Opinión
“Sin vacuna, no salen de parranda”
Si señores mìos, tal pareciese ser el mensaje directo, tajante, sin concesiones a la vista que han dado hace apenas días atrás los señores Primer Ministro y el “Ministro de las Vacunas”, como le llaman con ironía a Nadhim Zahawi en la Gran Bretaña.

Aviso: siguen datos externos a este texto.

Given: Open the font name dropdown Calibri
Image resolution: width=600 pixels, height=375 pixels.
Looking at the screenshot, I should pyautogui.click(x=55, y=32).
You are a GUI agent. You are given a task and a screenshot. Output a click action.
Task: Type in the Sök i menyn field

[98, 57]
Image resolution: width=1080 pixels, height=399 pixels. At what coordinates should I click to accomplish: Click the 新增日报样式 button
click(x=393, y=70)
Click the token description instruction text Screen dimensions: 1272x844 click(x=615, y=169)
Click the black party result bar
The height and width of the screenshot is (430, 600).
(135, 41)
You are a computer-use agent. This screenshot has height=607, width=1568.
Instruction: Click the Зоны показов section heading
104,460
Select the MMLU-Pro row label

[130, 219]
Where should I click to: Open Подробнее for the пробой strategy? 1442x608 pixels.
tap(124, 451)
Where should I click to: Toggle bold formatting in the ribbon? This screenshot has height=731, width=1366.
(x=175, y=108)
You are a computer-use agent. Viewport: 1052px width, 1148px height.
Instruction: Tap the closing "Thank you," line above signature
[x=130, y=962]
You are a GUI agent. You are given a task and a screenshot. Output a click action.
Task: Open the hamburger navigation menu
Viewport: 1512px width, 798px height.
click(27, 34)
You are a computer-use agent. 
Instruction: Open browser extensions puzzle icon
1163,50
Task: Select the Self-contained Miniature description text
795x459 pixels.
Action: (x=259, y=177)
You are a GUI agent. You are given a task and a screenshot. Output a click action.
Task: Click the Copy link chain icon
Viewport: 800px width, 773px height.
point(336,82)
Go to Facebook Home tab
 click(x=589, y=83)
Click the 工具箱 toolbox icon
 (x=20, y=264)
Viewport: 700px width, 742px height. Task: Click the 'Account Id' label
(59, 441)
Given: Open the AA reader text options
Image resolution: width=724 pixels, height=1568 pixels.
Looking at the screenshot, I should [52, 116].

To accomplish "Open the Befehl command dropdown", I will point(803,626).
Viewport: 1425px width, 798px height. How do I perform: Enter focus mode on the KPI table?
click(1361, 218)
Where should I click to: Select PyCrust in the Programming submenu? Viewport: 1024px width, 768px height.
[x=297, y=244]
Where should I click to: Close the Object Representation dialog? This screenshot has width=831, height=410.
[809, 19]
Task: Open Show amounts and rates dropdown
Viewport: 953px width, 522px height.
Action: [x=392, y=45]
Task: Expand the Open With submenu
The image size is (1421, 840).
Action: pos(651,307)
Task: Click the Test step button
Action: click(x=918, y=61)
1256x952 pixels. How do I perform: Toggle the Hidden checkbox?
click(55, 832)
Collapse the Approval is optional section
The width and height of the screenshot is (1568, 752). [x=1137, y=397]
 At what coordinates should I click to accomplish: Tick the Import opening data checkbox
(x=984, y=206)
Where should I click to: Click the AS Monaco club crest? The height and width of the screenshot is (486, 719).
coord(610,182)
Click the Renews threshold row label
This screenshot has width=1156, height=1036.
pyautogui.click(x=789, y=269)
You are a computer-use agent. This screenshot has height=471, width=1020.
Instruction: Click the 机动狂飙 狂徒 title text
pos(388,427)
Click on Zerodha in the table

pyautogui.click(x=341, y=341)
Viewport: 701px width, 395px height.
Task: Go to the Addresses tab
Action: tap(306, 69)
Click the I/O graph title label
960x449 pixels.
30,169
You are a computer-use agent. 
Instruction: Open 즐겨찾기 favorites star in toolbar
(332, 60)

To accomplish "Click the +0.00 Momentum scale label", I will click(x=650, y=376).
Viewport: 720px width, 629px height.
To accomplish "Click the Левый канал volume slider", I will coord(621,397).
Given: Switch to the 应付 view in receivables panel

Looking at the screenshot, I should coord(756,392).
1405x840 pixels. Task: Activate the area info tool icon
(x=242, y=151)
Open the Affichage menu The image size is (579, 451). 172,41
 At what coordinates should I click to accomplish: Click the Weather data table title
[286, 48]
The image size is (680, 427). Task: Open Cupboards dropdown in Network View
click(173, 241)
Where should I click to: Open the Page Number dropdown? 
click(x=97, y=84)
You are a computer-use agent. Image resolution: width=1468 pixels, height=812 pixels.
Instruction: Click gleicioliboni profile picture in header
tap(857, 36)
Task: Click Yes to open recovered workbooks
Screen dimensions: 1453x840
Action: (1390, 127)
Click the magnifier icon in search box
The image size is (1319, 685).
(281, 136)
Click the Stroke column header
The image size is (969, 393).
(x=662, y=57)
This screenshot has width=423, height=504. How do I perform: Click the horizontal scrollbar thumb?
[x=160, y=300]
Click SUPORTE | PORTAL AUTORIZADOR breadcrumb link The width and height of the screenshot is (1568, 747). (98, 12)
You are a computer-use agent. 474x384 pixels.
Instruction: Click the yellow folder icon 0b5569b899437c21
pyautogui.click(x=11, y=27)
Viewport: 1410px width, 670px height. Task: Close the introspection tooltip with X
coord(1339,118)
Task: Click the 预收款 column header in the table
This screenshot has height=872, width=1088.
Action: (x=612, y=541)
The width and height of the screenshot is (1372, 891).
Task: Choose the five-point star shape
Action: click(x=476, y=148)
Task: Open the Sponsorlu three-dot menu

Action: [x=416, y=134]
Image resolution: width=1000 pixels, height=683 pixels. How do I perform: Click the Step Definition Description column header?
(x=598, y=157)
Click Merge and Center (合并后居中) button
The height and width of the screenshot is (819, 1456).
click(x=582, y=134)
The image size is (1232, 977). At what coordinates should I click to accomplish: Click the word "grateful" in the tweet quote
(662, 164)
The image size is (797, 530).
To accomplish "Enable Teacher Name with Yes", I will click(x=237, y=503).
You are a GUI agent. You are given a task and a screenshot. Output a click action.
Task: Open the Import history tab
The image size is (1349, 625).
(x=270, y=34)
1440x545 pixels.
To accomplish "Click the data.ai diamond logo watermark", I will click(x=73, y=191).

Tal anuncio – sentencia fue hecho en el marco de una conferencia ante periodistas, donde celebraron el “Dìa de la Libertad”, en la permanente lucha contra el virus coronado, no porque no haya màs contagios sino por la ostensible disminución de internados y el no registro de fallecimientos.
El tema es crucial y ya ha iniciado una serie de opiniones muy atendibles todas, en relación al devenir de los sucesos.
La cuestión es que, de acuerdo a lo dispuesto por el Gobierno inglès, a partir de septiembre “nadie podrá asistir a clubes nocturnos, bares y demás centros de diversión o entretenimientos, sin previamente haberse vacunado al menos con una dosis” de las vacunas existentes en el país europeo.
Esto despliega polémicas, ya que representa para políticos y estudiosos, un avance de la coerción del Estado, por sobre los derechos individuales de los británicos y acorrala su presunta libertad, su voluntad personal de elegir o no inocularse las respectivas dosis contra el Covid 19.
Ademàs, toca muy de cerca la idea de discriminar a los individuos para el ingreso o permanencia en determinados sitios, ateniéndose por supuesto a una probable ampliación del requerimiento de vacunarse, antes de entrar inclusive a comercios de uso diario, como mercados por citar un ejemplo.
Y la juventud londinense tiembla. Y lanza dardos de autèntica disconformidad. Sin vacuna, no habrá parranda. Obvio que los incumplimientos acarrearàn multas severas a los “boliches” que no se den por aludidos. De modo tal que se plantea una encrucijada poco sutil para miles de chicas y muchachos y para aquellos adultos que han optado por no prestar su brazo a la jeringa.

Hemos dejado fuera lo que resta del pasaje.